§ Selected passage:
┌────────

The lexer gave us tokens. The tokens are still flat — a sequence with no hierarchy. The expression 1 + 2 * 3 produces six tokens, but it does not yet say that 2 * 3 should be computed before adding 1. That grouping, that hierarchy, is what the parser builds. By the time the parser is done, we have a tree. A specific kind of tree: an Abstract Syntax Tree, or AST. Everything after the parser works on this tree: evaluation, type checking, code generation, optimization. The tree is the program.
This lesson builds a recursive descent parser with Pratt-style operator precedence for the same small language from Lesson 1.
The Problem
Consider how 1 + 2 * 3 should parse. Mathematically, multiplication binds more tightly than addition, so the result should be 1 + (2 * 3) = 7, not (1 + 2) * 3 = 9. This precedence relationship is not encoded in the tokens — the tokens are just INT PLUS INT ASTERISK INT. The parser must know that * has higher precedence than + and structure the tree accordingly.
Naive approaches — just matching token sequences with if-chains — break down quickly. What about parentheses that override precedence? What about right-associative operators like exponentiation (2 ^ 3 ^ 2 is 2 ^ (3 ^ 2) not (2 ^ 3) ^ 2)? What about prefix vs infix vs postfix positions for operators? A flat token scanner cannot handle these cleanly.
Recursive descent parsing and Pratt parsing together handle all of this elegantly with small, composable functions.
How It Works
The AST types represent the structure of the program:
type Node interface {
TokenLiteral() string
}
type Statement interface {
Node
statementNode()
}
type Expression interface {
Node
expressionNode()

└────────

§ Requests:
**1.** Decide whether each statement agrees with the parser passage, answering yes or no and quoting the deciding words: (a) The lexer's tokens already encode the order in which operations are computed. (b) The passage treats exponentiation as right-associative. (c) Type checking is performed on the tree the parser produces.
**2.** Write the next part of the passage on building a parser, picking up right after its final line.

[Screen grounding data]

┌────────

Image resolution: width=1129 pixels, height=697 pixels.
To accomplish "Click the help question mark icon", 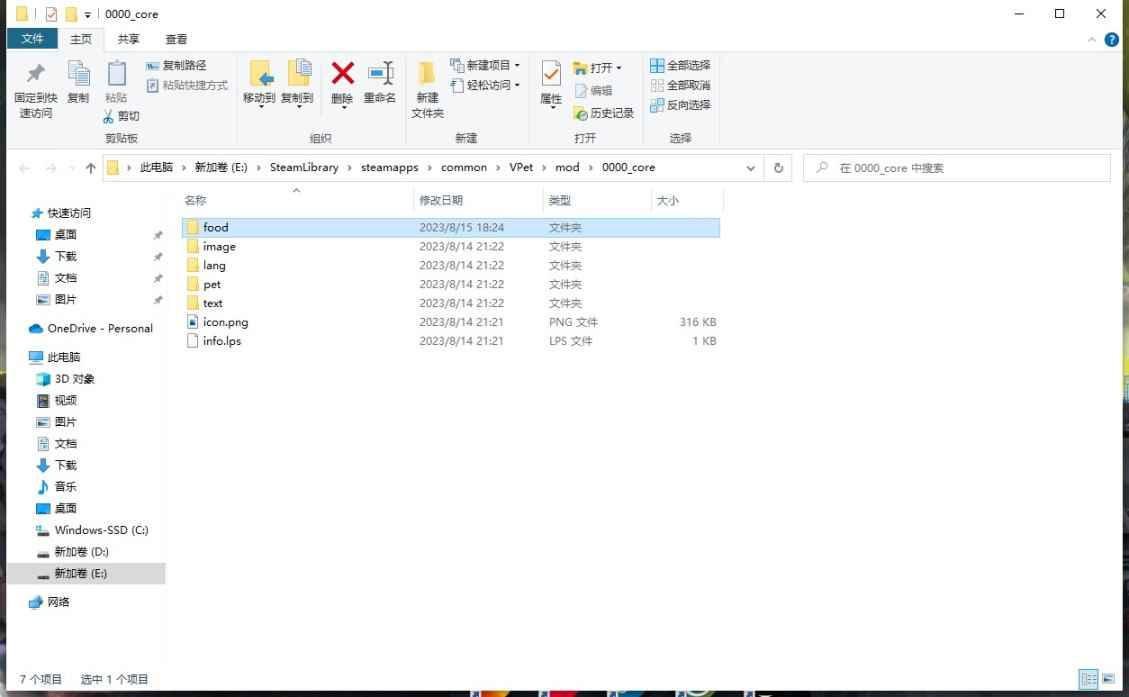I will (x=1111, y=39).
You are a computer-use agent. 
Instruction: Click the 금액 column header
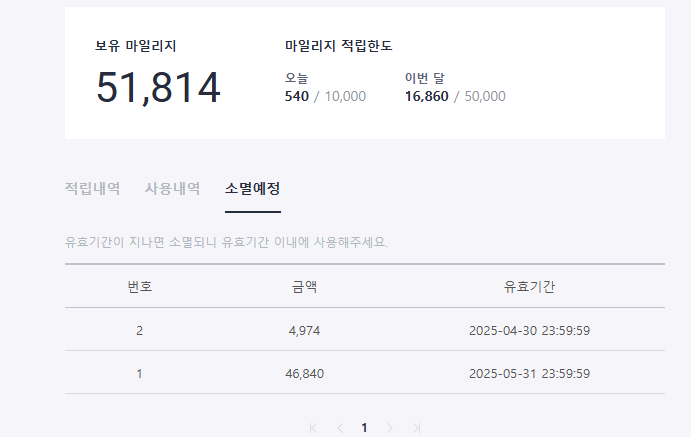point(304,287)
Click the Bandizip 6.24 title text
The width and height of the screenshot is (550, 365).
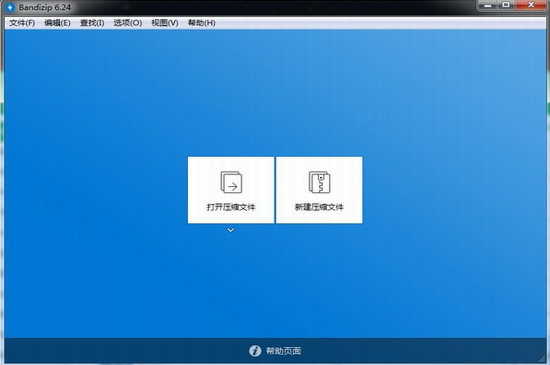click(x=45, y=7)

└────────

§ Responses to the tasks:
**1.**
(a) No: "This precedence relationship is not encoded in the tokens"
(b) Yes: "right-associative operators like exponentiation (2 ^ 3 ^ 2 is 2 ^ (3 ^ 2) not (2 ^ 3) ^ 2)"
(c) Yes: "Everything after the parser works on this tree: evaluation, type checking, code generation, optimization."

**2.**
}
// --- Expressions ---
type IntegerLiteral struct {
Token Token
Value int64
}
func (il *IntegerLiteral) expressionNode() {}
func (il *IntegerLiteral) TokenLiteral() string { return il.Token.Literal }
type Identifier struct {
Token Token
Value string
}
func (i *Identifier) expressionNode() {}
func (i *Identifier) TokenLiteral() string { return i.Token.Literal }
type InfixExpression struct {
Token Token // the operator token
Left Expression
Operator string
Right Expression
}
func (ie *InfixExpression) expressionNode() {}
func (ie *InfixExpression) TokenLiteral() string { return ie.Token.Literal }
type PrefixExpression struct {
Token Token
Operator string
Right Expression
}
func (pe *PrefixExpression) expressionNode() {}
func (pe *PrefixExpression) TokenLiteral() string { return pe.Token.Literal }
// --- Statements ---
type LetStatement struct {
Token Token // the LET token
Name *Identifier
Value Expression
}
func (ls *LetStatement) statementNode() {}
func (ls *LetStatement) TokenLiteral() string { return ls.Token.Literal }
type Program struct {
Statements []Statement
}
Pratt parsing assigns each token type two functions and a precedence:
- A prefix parse function — called when the token appears at the start of an expression (e.g.,
-5uses the minus as a prefix, integer literals and identifiers are prefixes by definition). - An infix parse function — called when the token appears between two expressions (e.g.,
+,*,==).
Precedence levels:
const (
_ int = iota
LOWEST
EQUALS // ==
LESSGREATER // < or >
SUM // +
PRODUCT // *
PREFIX // -x or !x
CALL // fn(x)
)
var precedences = map[TokenType]int{
EQ: EQUALS,
NEQ: EQUALS,
LT: LESSGREATER,
GT: LESSGREATER,
PLUS: SUM,
MINUS: SUM,
SLASH: PRODUCT,
ASTERISK: PRODUCT,
}
The parser:
type Parser struct {
l *Lexer
cur Token
peek Token
errors []string
prefixFns map[TokenType]prefixParseFn
infixFns map[TokenType]infixParseFn
}
type prefixParseFn func() Expression
type infixParseFn func(Expression) Expression
func NewParser(l *Lexer) *Parser {
p := &Parser{l: l}
p.prefixFns = map[TokenType]prefixParseFn{
IDENT: p.parseIdentifier,
INT: p.parseIntegerLiteral,
BANG: p.parsePrefixExpression,
MINUS: p.parsePrefixExpression,
LPAREN: p.parseGroupedExpression,
}
p.infixFns = map[TokenType]infixParseFn{
PLUS: p.parseInfixExpression,
MINUS: p.parseInfixExpression,
SLASH: p.parseInfixExpression,
ASTERISK: p.parseInfixExpression,
EQ: p.parseInfixExpression,
NEQ: p.parseInfixExpression,
LT: p.parseInfixExpression,
GT: p.parseInfixExpression,
}
// prime both cur and peek
p.nextToken()
p.nextToken()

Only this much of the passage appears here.